No caso de Angola, acrescentou na mesma ocasião, “as estatísticas oficiais, apesar de frágeis, mostram que a esmagadora maioria dos colonos estavam concentrados em Luanda. Mesmo em 1900 - admitamos que havia dez mil europeus -, o povoamento branco era minúsculo. Durante décadas crescerá muito lentamente. Penso mesmo que, em 1900, metade dos futuros angolanos, no mínimo, nunca tinha visto um único branco. Sei que a África portuguesa nunca foi o Jardim do Éden, mas foi pior nas outras colónias tropicais europeias. A diferença é que as suas metrópoles nunca reivindicaram nem cinco, nem quatro, nem três (à excepção da África do Sul) séculos de colonização”.
Salazar e as colónias
Herdeiro dessa ideia, António de Oliveira Salazar e o seu regime, segundo Pélissier, trataram de dar seguimento à mitologia criada em torno de Portugal e as colónias, numa altura em que o esmagamento da resistência à presença lusitana na Guiné, Angola e Moçambique tinha sido realizado através de acções de autênticas conquistas territoriais.
“Salazar trouxe continuidade na gestão governamental e evitou a perda de parte ou de todo o seu império para os aliados. Mas, prisioneiro do mito da unicidade do caso português, esclerosou-se, acreditando poder escapar, só, ao desaparecimento dos impérios ultramarinos, mais ricos e desenvolvidos do que o seu. Vítima do mito dos cinco séculos, não quis ver as realidades e preparar o futuro. A sua obstinação transformou-se em pesadelo para a maioria dos portugueses, de 1961 a 1975. E bem depois”, com consequências também para as populações dos países descolonizados, da forma em que essa descolonização aconteceu.
Neste sentido, para Pélissier, o fim do colonialismo acabou, igualmente, por curar os portugueses da “doença” de que tinham uma missão histórica para cumprir no mundo. “Desde 1974-75”, com a perda das colónias, “parece que o português médio retomou confiança no seu futuro europeu”.
Vasta obra
Em Portugal, estão disponíveis uma dúzia dos seus livros, que se debruçam sobre a história de Angola, Moçambique, Guiné. Os seus livros mais recentes publicados em Portugal são “Portugueses e espanhóis na Oceania”, de 2018, e “Angola e Moçambique no crepúsculo do império”, de 2022. Há também uma história de Angola em formato de bolso, escrita em parceria com Douglas L Weeler.

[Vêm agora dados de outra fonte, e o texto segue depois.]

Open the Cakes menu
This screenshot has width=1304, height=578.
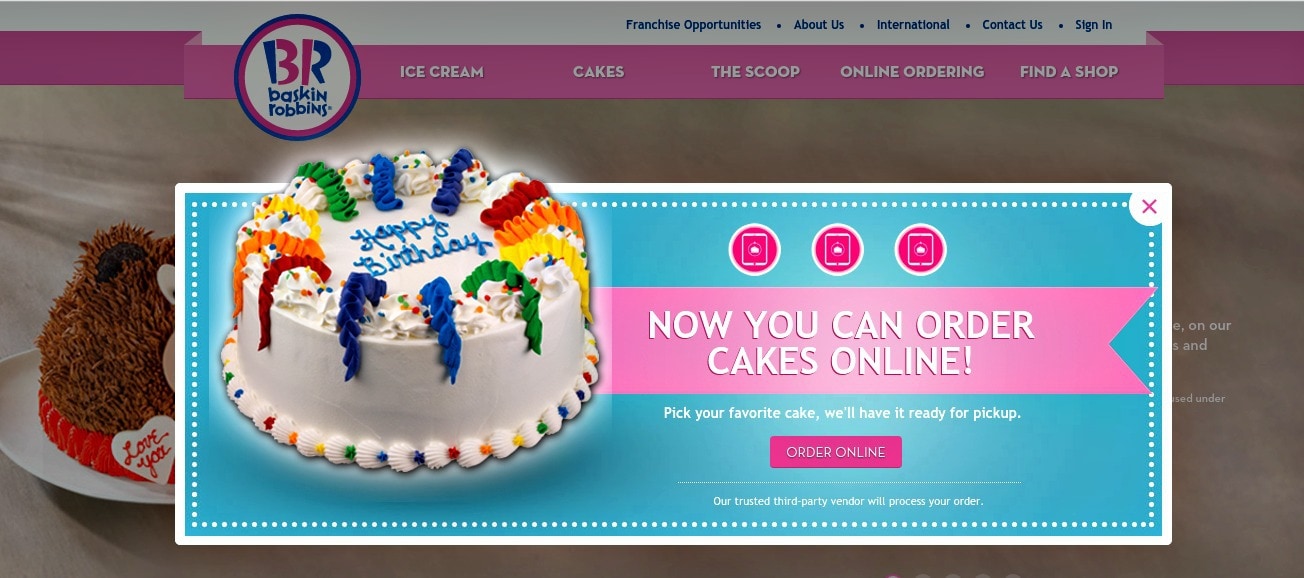click(598, 72)
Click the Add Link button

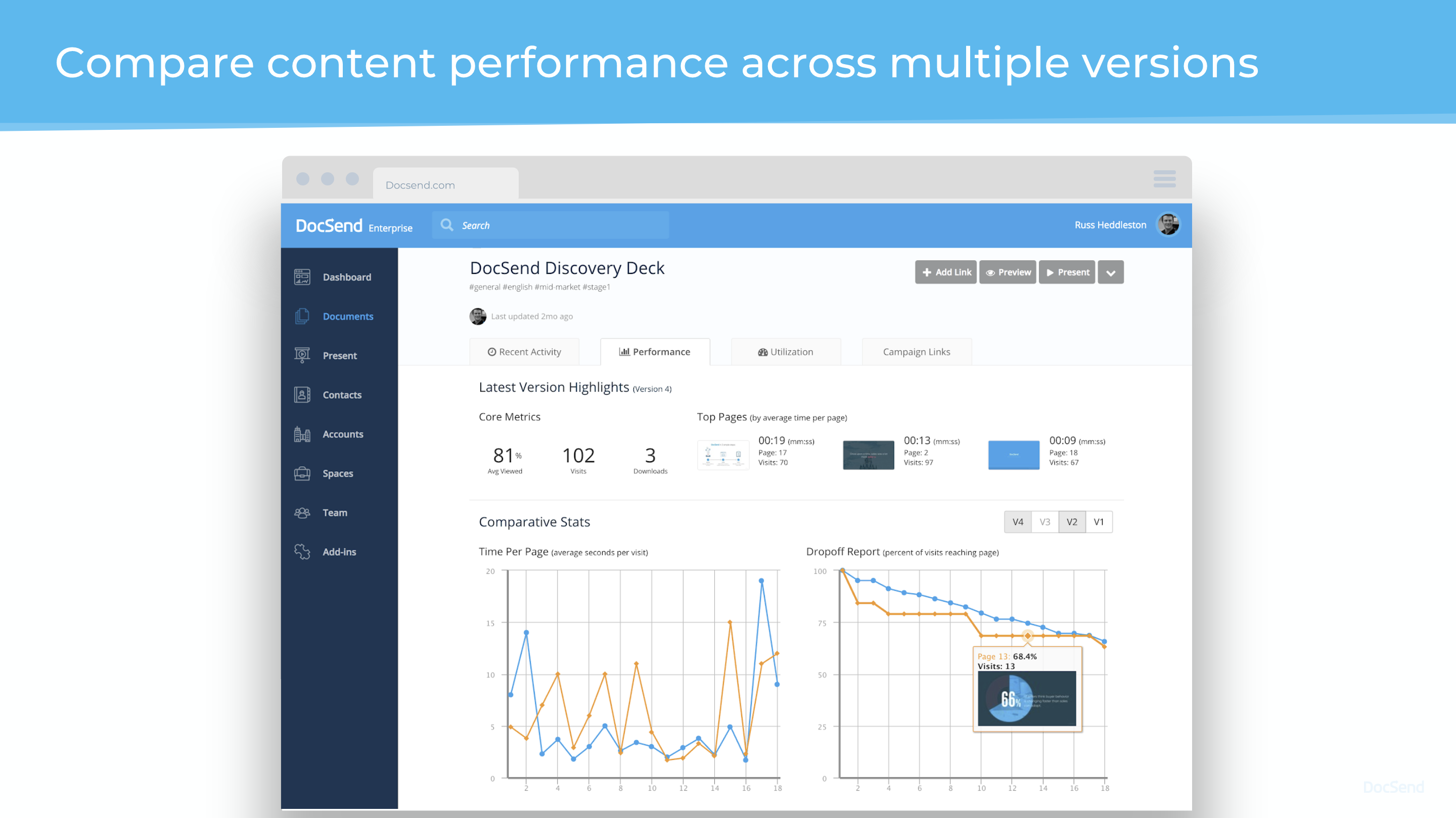[x=945, y=272]
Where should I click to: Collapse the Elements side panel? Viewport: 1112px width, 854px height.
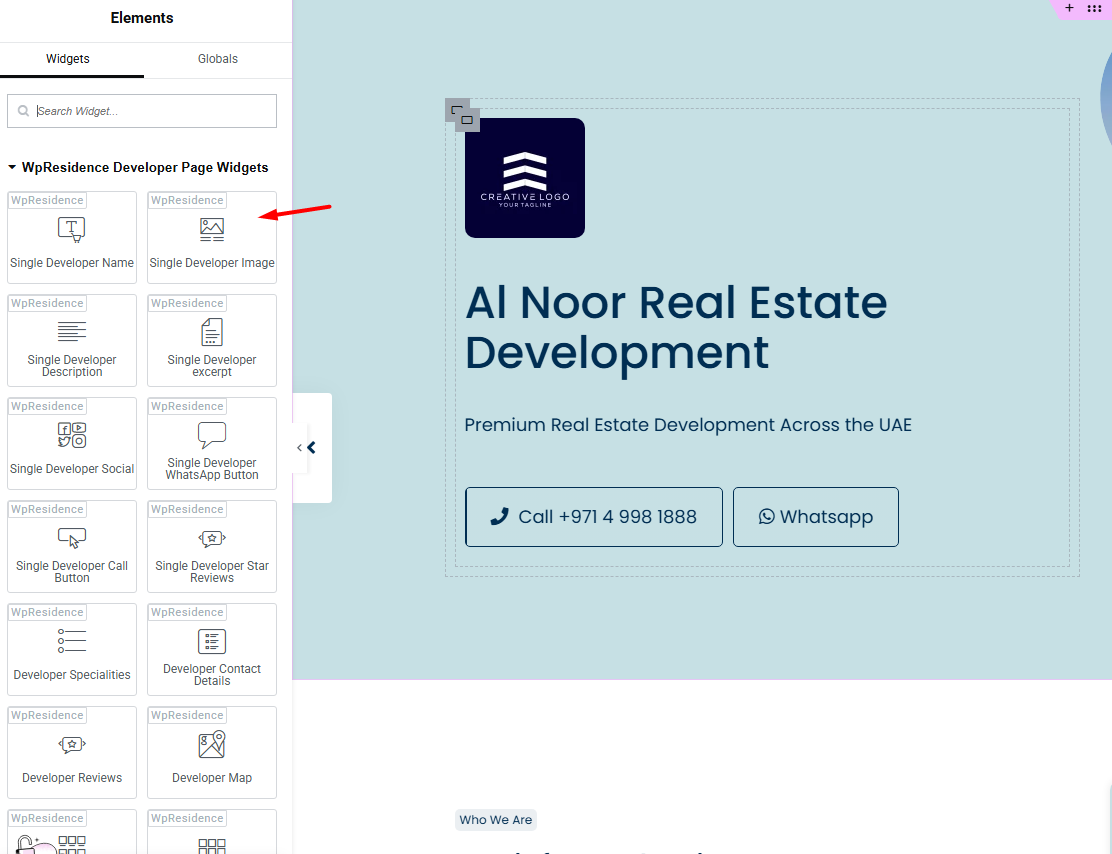tap(310, 448)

Para a Encyclopaedia Universalis, de 2017, Pélissier escreveu o verbete relativo a Cabo Verde onde se pode ler: “Cabo Verde combina as dificuldades da zona do Sahel, o isolamento, a dispersão insular e a pobreza da sua antiga metrópole. Nestas condições precárias, a emigração em massa tem sido há muito tempo um paliativo. Após a independência (1975), os seus líderes aplicaram uma política ditada pelas realidades de uma geografia de privação. Desde 1991, ano em que também foi estabelecido o sistema multipartidário, Cabo Verde superou as desvantagens desta geografia fazendo escolhas económicas que agora estão a dar frutos”.